PROMPT
Tally the lines below that hold the string "agent", and give only the tally.
DATA RECORDS section start
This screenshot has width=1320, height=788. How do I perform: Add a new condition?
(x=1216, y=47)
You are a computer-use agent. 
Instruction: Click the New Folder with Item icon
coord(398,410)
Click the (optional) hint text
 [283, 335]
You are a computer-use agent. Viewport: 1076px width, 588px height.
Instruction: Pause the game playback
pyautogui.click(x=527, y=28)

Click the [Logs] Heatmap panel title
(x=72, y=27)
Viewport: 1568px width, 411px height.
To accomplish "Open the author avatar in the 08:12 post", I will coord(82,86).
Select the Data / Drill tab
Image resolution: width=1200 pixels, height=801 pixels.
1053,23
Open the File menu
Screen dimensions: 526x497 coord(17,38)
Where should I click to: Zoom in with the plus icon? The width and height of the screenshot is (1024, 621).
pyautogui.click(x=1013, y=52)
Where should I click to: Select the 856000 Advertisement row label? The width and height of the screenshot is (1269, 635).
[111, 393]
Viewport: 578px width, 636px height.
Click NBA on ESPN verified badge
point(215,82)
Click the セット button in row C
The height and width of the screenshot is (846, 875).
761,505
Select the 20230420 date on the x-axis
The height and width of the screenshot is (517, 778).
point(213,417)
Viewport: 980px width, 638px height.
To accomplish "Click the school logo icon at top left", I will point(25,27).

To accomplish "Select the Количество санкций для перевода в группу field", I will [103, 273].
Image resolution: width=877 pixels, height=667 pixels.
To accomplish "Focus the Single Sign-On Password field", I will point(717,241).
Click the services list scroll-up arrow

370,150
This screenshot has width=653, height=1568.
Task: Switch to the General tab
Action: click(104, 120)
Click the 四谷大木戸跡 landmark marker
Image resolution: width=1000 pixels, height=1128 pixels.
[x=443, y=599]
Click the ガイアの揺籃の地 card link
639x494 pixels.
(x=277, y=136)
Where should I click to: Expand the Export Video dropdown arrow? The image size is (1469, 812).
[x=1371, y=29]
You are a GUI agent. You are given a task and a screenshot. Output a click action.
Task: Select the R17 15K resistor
DATA RECORDS section end
RESPONSE
3